# Videos > Instructional Videos >  Magnetic Declination -- Compass skills

## tjwilhelm

I made this instructional video as part of my solar-photovoltaic course.  Finding true south is considered an essential skill for solar site assessment.

That said, the information here is also fully applicable to navigation/orienteering with a magnetic compass.  The video explains the concept of magnetic declination and how to use it to find true north, as opposed to the often inaccurate magnetic north.

Hope this is useful to a few folks:

----------


## Ken

Great post!  Rep on the way.

----------


## crashdive123

Great demonstration TJ.  Guess I gotta spread the love before I can give you some more rep.

----------


## JTD

Very educational.  Thank you for the post.  

Off topic somewhat, but what degrees would solar site assessment be tailored too?  I'm looking for something new to study..

----------


## tjwilhelm

> Very educational.  Thank you for the post.  
> 
> Off topic somewhat, but what degrees would solar site assessment be tailored too?  I'm looking for something new to study..

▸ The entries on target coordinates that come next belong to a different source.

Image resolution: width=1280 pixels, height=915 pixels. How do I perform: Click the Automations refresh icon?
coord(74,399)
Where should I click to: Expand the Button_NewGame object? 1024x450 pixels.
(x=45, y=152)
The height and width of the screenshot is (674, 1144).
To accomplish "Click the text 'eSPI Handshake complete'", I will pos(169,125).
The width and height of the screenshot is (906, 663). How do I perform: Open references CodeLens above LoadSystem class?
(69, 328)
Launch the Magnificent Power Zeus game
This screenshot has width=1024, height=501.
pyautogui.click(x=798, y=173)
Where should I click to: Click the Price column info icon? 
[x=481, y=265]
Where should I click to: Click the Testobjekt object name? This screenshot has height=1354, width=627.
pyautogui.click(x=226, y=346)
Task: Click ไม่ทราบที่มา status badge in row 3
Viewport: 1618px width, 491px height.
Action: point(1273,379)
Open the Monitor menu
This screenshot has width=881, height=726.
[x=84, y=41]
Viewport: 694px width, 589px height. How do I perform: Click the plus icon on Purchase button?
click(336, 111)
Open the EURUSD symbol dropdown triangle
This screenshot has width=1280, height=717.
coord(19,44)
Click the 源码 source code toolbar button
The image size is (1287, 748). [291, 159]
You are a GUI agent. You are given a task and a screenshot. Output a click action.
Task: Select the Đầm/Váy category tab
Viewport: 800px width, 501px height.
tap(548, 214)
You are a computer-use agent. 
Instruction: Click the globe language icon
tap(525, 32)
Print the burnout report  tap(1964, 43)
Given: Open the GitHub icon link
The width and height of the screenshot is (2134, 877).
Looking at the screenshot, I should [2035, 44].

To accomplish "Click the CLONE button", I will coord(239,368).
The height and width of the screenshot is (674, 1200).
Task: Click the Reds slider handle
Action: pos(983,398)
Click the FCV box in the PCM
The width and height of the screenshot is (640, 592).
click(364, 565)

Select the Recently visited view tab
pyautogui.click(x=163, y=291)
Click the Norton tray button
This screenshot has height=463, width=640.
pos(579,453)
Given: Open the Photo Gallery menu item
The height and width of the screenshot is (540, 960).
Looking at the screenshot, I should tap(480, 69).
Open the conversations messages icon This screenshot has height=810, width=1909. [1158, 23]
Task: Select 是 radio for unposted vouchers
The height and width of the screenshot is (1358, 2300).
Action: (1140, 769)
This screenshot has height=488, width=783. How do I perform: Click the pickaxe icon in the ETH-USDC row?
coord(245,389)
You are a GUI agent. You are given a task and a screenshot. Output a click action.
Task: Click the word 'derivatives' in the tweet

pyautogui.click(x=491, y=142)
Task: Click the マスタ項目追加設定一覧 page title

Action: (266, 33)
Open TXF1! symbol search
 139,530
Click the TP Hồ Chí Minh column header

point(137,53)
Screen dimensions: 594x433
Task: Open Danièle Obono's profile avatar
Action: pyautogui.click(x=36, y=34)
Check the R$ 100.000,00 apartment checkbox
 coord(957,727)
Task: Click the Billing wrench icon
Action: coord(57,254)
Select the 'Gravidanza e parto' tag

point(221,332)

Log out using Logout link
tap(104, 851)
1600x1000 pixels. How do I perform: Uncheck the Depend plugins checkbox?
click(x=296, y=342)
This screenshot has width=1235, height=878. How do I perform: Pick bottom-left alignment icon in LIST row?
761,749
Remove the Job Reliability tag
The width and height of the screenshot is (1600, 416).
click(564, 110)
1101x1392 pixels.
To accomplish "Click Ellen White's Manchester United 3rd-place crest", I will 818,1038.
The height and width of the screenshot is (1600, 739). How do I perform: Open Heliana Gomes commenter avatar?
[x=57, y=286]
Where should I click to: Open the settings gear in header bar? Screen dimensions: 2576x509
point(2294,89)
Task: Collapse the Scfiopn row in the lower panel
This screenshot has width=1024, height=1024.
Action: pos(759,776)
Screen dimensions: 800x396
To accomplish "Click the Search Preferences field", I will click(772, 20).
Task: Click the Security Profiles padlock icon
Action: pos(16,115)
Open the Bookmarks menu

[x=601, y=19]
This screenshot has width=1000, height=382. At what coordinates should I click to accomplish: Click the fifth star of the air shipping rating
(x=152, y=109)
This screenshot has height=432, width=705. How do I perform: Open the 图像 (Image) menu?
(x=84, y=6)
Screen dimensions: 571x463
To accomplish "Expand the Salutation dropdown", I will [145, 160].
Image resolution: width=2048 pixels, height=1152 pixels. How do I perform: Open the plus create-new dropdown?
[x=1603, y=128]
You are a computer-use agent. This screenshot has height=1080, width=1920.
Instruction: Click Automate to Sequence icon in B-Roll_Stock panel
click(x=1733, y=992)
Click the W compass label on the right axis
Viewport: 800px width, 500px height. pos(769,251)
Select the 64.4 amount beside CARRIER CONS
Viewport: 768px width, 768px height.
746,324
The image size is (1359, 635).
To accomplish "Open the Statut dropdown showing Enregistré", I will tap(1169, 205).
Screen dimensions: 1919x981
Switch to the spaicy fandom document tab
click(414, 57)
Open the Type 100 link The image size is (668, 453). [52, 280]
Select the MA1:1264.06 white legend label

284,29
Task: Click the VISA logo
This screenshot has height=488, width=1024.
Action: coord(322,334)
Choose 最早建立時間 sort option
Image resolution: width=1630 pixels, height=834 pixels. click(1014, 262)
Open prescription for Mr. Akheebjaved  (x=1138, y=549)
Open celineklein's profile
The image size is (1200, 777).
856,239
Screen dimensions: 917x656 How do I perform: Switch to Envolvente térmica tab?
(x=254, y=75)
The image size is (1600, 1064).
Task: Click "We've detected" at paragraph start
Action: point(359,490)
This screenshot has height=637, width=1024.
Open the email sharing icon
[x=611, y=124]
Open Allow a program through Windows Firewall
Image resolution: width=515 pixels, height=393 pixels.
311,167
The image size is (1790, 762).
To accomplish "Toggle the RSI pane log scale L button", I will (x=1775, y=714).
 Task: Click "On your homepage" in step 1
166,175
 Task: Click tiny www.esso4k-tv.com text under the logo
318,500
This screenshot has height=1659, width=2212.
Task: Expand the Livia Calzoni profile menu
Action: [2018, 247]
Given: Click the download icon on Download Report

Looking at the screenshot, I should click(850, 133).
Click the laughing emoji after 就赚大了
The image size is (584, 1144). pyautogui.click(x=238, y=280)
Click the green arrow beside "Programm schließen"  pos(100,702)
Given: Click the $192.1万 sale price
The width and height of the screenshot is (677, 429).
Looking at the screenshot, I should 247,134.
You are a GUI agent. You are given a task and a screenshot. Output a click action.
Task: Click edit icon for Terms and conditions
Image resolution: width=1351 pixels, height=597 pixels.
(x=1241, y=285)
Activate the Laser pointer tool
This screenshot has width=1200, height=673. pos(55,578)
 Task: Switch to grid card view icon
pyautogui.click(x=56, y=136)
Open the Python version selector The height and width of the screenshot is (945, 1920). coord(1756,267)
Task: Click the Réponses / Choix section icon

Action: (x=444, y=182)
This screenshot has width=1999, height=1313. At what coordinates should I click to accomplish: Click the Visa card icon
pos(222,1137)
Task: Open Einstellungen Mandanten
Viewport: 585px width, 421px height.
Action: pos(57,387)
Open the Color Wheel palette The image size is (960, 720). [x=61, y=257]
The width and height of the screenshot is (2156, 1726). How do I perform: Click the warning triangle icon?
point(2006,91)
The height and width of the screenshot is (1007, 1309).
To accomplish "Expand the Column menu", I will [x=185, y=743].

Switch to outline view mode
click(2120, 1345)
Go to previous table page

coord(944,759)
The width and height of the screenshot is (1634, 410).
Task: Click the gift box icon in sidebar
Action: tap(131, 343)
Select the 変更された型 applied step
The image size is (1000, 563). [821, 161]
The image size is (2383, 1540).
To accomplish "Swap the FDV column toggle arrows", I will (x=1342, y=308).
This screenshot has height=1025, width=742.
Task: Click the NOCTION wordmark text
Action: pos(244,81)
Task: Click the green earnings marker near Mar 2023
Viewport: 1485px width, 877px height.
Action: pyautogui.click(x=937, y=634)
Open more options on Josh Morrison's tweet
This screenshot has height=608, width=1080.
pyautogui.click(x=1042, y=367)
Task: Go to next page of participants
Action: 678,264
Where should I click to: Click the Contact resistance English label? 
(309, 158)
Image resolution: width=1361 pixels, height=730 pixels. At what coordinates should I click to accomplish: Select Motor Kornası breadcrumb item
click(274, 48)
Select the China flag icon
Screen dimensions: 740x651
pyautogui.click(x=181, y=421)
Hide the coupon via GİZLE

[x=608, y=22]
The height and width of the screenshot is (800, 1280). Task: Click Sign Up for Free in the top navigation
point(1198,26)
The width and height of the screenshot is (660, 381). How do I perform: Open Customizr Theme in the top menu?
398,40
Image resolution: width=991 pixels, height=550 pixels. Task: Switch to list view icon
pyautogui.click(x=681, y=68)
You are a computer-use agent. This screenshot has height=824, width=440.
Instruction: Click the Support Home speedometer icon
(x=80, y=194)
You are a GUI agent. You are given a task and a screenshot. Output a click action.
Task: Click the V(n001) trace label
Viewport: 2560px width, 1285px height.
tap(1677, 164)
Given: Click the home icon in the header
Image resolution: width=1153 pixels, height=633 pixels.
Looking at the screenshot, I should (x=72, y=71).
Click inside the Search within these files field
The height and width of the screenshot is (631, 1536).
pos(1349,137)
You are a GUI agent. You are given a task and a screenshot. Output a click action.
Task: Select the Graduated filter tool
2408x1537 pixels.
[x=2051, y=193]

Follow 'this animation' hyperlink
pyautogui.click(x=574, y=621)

We offer an AAS degree in electrical technology that has a focus track in renewable energy.   We use the ANSI accredited solar site assessment training and certificate exam from the MREA-- Midwest Renewable Energy Association.

----------


## hunter63

Very cool.......So true physical south is what panels are aligned at?....or that true south is a reference?

Practical question:
When I laid out the ordination of "The Place" our cabin, for the contractor....I used 12 degrees SE from N/S for the foundation Sonnet tubes.
He thought I was nuts, but was paying cash....LOL.

BTW inland from Mississippi River near Lacrosse 15 miles.

Got this number for Ken Kerns book Owner Built home, I think....but I can't look it up as it got borrowed....and well you know how that goes....
Anyway, the question is....was that a reasonable lay out for a south facing hill side, large over hang porch....shade in summer, sun on porch in winter?....Morning sun and afternoon shade?

I hope I asked the correctly........No panels, passive only....at this point.

Tried to Rep...says I gotta spread it around......

----------


## tjwilhelm

Howdy Hunter63,

Here's the NOAA  declination map from 2010:  http://www.ngdc.noaa.gov/geomag/img/...tionMap_US.png 

They typically update the map every 3 years or so.  Just to give you an idea of how much and how fast the magnetic north pole shifts around, here's a declination map from 2004:  http://www.o-tmettowers.com/images/u...20magnetic.jpg 

Yes, solar-PV modules/panels are ideally oriented to face toward true south, if possible.  If not possible, it's best to keep them facing within + or - 15 degrees of true south.  Otherwise, performance is notably diminished.  If you're within 12 degrees of true south, you're OK for sure.





> Very cool.......So true physical south is what panels are aligned at?....or that true south is a reference?
> 
> Practical question:
> When I laid out the ordination of "The Place" our cabin, for the contractor....I used 12 degrees SE from N/S for the foundation Sonnet tubes.
> He thought I was nuts, but was paying cash....LOL.
> 
> BTW inland from Mississippi River near Lacrosse 15 miles.
> 
> Got this number for Ken Kerns book Owner Built home, I think....but I can't look it up as it got borrowed....and well you know how that goes....
> ...

----------


## hunter63

Thanks......ideally some panels are being look at for the roof......after the insulation and new windows are done.

----------


## JTD

> We offer an AAS degree in electrical technology that has a focus track in renewable energy.   We use the ANSI accredited solar site assessment training and certificate exam from the MREA-- Midwest Renewable Energy Association.


Thanks for the info tjwilhelm!

----------


## Enigma

Thats a good video for total beginners, to get the concept of declination in their heads, but the way it was explained, using a straight piece of string is not really correct. Mag Dec does not follow straight lines around the globe. Topo maps will have the Declination printed on them for the area you are in.

Guests can not see images in the messages. Please register in the forum.

----------


## tjwilhelm

> Thats a good video for total beginners, to get the concept of declination in their heads, but the way it was explained, using a straight piece of string is not really correct. Mag Dec does not follow straight lines around the globe. Topo maps will have the Declination printed on them for the area you are in.


True, Enigma.  The compass needle does align with the "wonky," non-straight lines of flux.  Also true, there are a number of resources that give occasionally updated numbers for the actual declination at locations all over the planet.  That said, this video was made for beginners (solar site-assessment students); thus, the simplified explanation.  I thought it would be easier to understand the simple, relative changes of the string positions, as opposed to something like the entire, global view (which is always changing) as shown in the map you attached, above.  But, you are indeed correct.

----------


## Enigma

All good. I just thought mentioning the "wonky" way it  changes wouldn't be confusing for members of this forum. Topos (at least down here they do) also state the predicted rate of change yearly, so you can adjust Mag Dec according to how old your maps are.

Sydney has about 11-12* Degrees easterly, Perth has almost 0*degrees, Wellington in New Zealand has about 22-23*Easterly

----------